[Extracted records]
* Start *
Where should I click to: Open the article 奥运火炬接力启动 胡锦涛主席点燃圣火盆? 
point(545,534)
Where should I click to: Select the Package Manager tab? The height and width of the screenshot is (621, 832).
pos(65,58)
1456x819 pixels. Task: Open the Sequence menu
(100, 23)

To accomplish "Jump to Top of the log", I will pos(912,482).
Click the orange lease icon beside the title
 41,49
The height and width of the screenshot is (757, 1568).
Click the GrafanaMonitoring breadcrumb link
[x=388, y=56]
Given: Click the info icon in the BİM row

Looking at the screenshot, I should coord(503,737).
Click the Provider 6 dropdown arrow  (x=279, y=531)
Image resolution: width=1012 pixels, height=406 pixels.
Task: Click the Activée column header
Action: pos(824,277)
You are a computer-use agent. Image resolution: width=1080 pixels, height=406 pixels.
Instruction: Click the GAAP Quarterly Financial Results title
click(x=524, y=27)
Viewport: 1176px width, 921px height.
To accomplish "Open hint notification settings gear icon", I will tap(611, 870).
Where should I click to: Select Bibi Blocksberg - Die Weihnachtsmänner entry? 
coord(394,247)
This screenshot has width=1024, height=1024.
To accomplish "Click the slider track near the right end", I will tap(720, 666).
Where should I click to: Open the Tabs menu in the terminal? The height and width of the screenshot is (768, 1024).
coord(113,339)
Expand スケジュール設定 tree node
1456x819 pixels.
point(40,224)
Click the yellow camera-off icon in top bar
* End *
:: THE TASK ::
Rewrite the lines of the records from the line with "This screenshot has width=1024, height=1024." up to and including the last line of the records. Keep every request as it stands, but add 119 to each coordinate in the answers.

:: TASK OUTPUT ::
This screenshot has width=1024, height=1024.
To accomplish "Click the slider track near the right end", I will tap(839, 785).
Where should I click to: Open the Tabs menu in the terminal? The height and width of the screenshot is (768, 1024).
coord(232,458)
Expand スケジュール設定 tree node
1456x819 pixels.
point(159,343)
Click the yellow camera-off icon in top bar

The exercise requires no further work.